Dalla Napoli che amò al Sud del mondo che difese: il Maradona eterno
di L’ANTIDIPLOMATICO (Fabrizio Verde)

Un legame indissolubile unì il campione argentino alla sua città adottiva: lo stesso senso di ingiustizia subita. Un sentimento che estese a tutte le periferie del globo, diventandone il paladino globale
Sono passati cinque anni. Il tempo scorre, le ferite si cicatrizzano, i ricordi sfumano. Ma con Diego Armando Maradona niente segue il corso naturale delle cose. Lui è l’eccezione perenne, il mito che rifiuta di confinarsi nel passato.
Oggi, nell’anniversario della sua scomparsa, il mondo non ricorda solo il più grande calciatore di tutti i tempi. Onora l’uomo che ha trasformato un pallone in un’arma di liberazione e la sua fama in un megafono per i senza voce.
A Napoli, la sua seconda patria, non vinse semplicemente due scudetti. Incarnò la fiera rivalsa del Sud contro i pregiudizi e il razzismo strisciante di un Nord Italia che guardava alla città partenopea con sufficienza e disprezzo. In un’epoca di cori vergognosi e stereotipi tossici, Maradona si eresse a baluardo di Napoli, facendo dello stadio San Paolo una trincea di orgoglio. Lui, l’argentino di umili origini, capì immediatamente l’umiliazione indecente subita dal Sud e la fece sua. Non era solo un calciatore; era il campione del popolo.
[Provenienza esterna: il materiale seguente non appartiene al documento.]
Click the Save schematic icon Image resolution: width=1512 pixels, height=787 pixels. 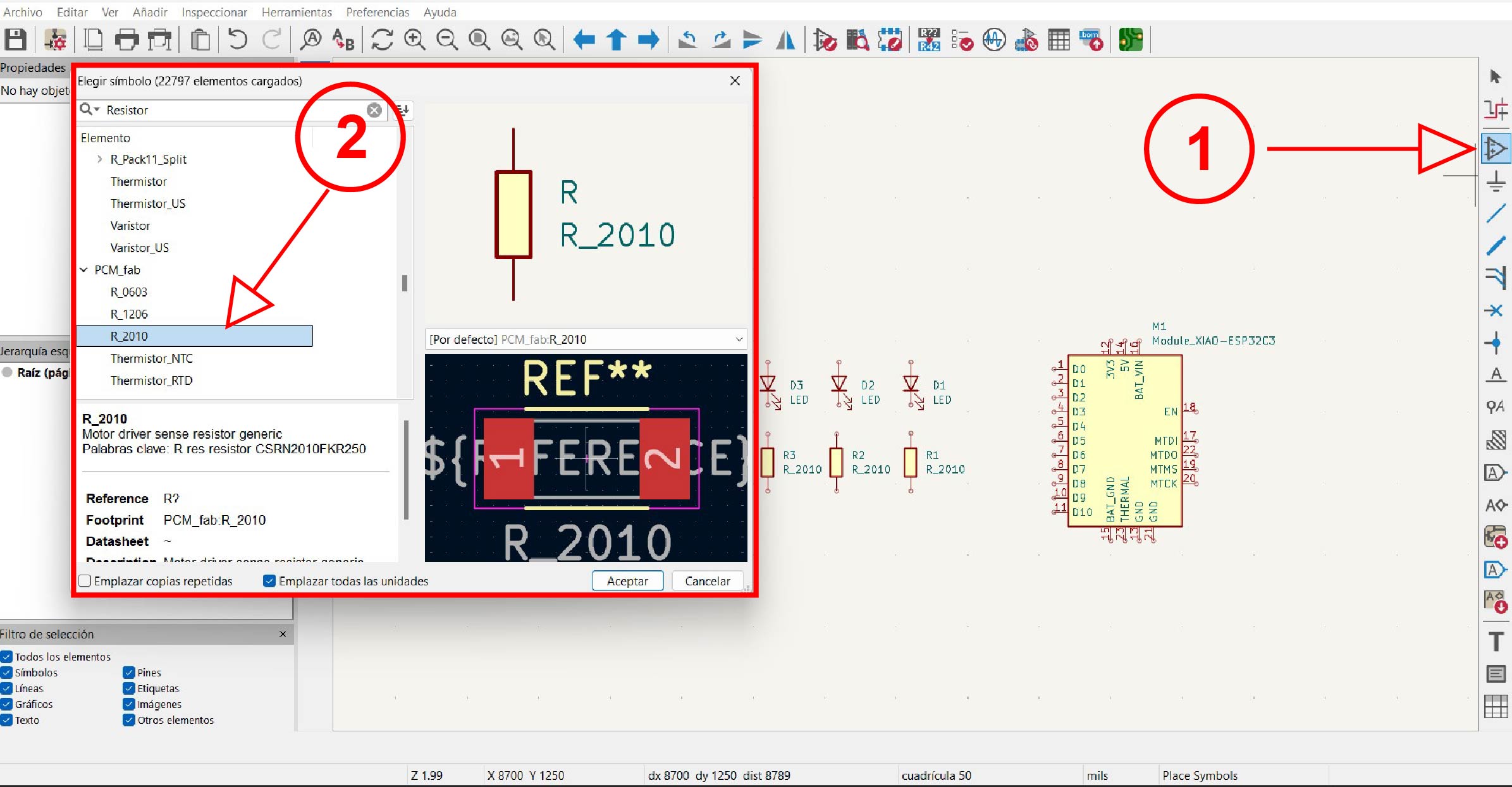click(x=16, y=40)
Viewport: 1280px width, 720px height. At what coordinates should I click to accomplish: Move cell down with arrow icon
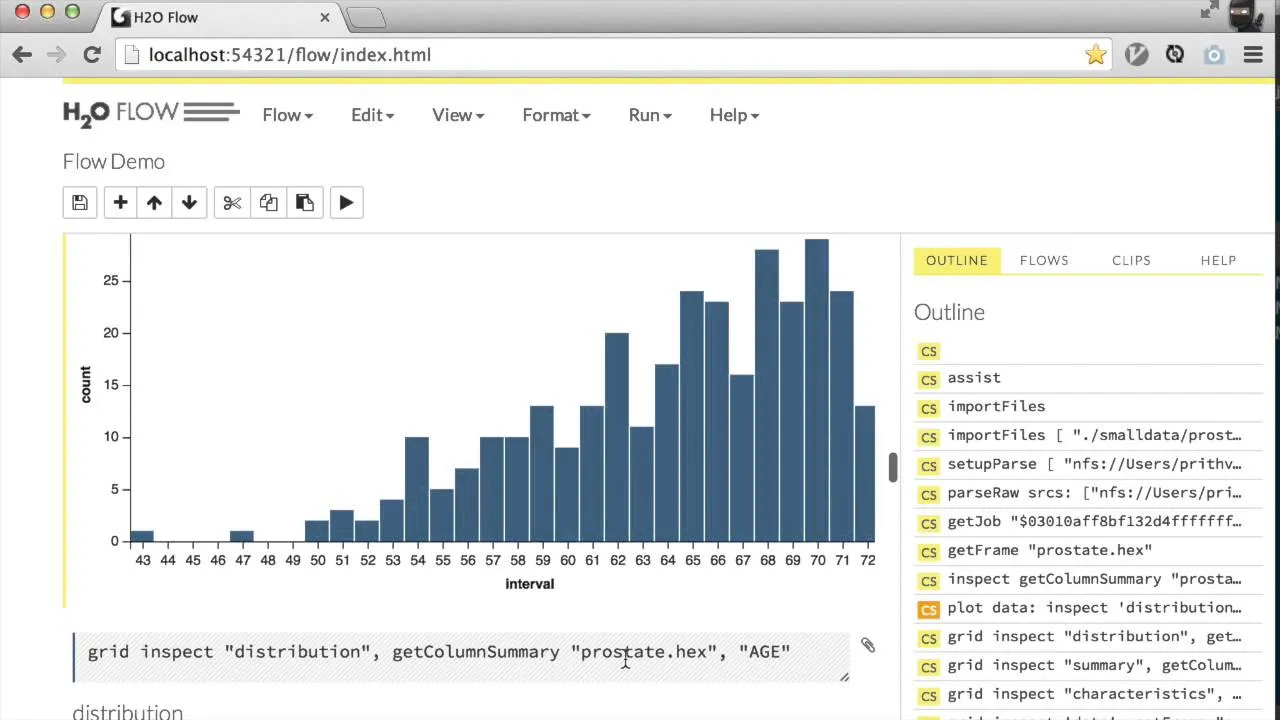(x=189, y=203)
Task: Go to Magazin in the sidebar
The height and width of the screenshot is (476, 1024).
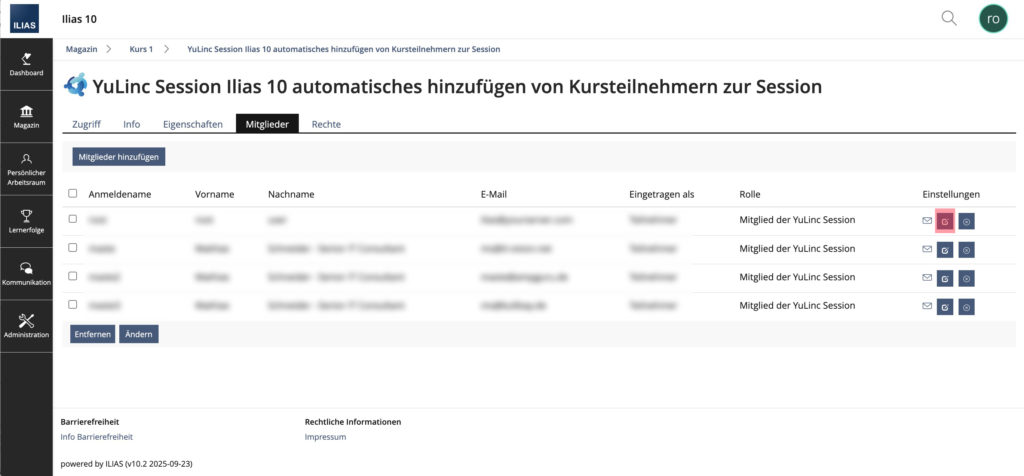Action: pos(26,116)
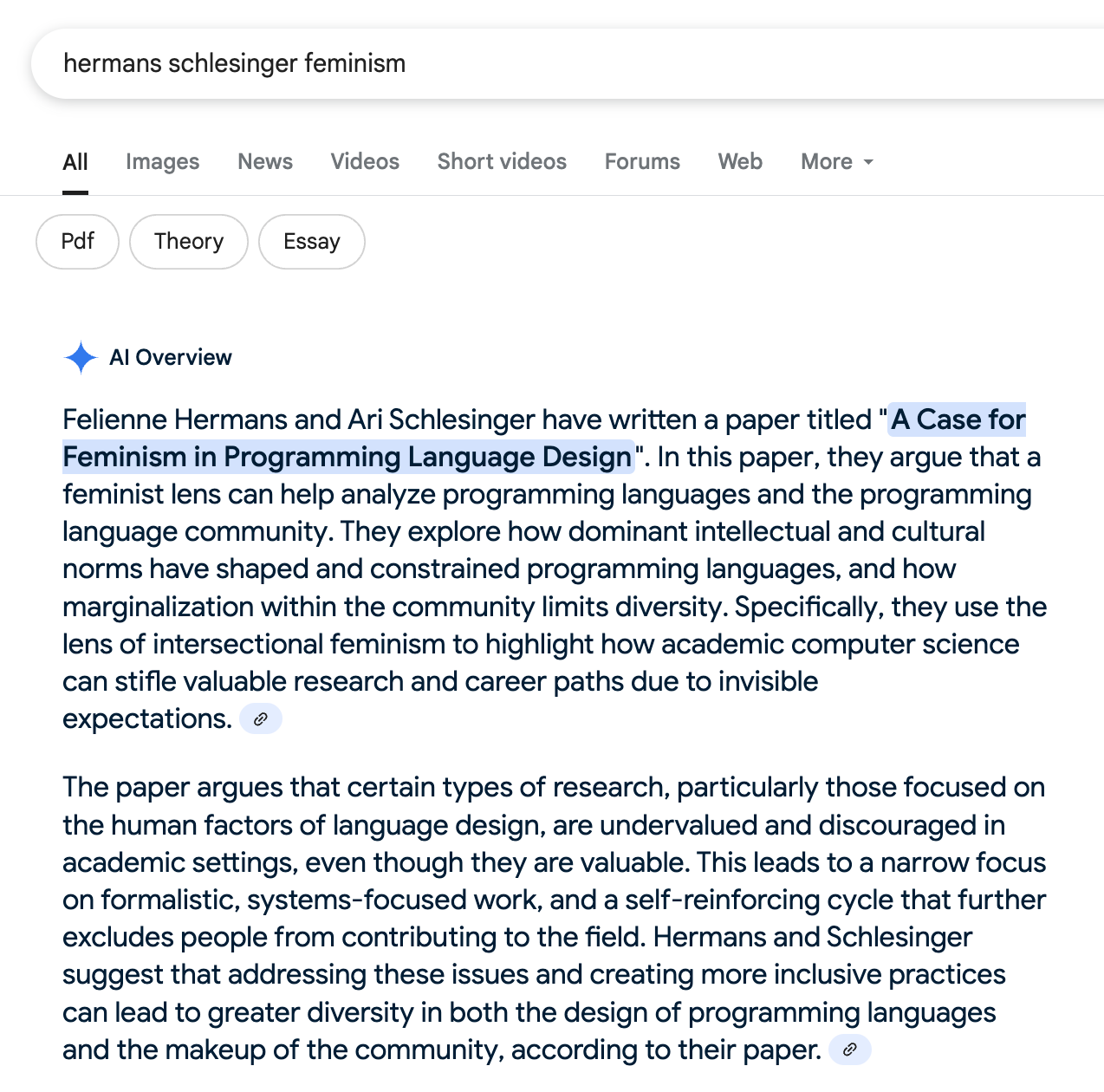Viewport: 1104px width, 1092px height.
Task: Click the second AI Overview paragraph
Action: pos(555,919)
Ma la sua partita più importante non si giocava in uno stadio. Si giocava nei palazzi del potere, nelle piazze di protesta, nelle stanze dei leader mondiali. Maradona fu un gigante della geopolitica. La sua amicizia con Fidel Castro e Hugo Chávez non fu una trovata pubblicitaria, ma una naturale scelta di campo. Il suo grido “No al ALCA” a Mar del Plata nel 2005 contribuì a fermare l’egemonia commerciale degli Stati Uniti in America Latina.
E non si fermò lì. Sostenitore della causa palestinese, si schierò sempre dalla parte degli oppressi. E, come rivelato da Nicolás Maduro, negli ultimi suoi mesi lavorò in segreto per aiutare il Venezuela, aggirando il blocco illegale e portando aiuti concreti a un popolo in difficoltà a causa delle criminali sanzioni statunitensi.
Questa è l’eredità più grande e scomoda di Diego: un uomo fragile e potente come un eroe greco, che ha scelto di usare il suo talento divino non per un posto al tavolo dei potenti, ma per dare un po’ di quella potenza a chi a quel tavolo non è stato mai fatto nemmeno avvicinare.
In un mondo sempre più omologato e silenzioso, la sua voce ribelle manca più che mai. Perché Diego era, e resta, la verità che fa rumore.
Onore al più grande. Onore al rivoluzionario.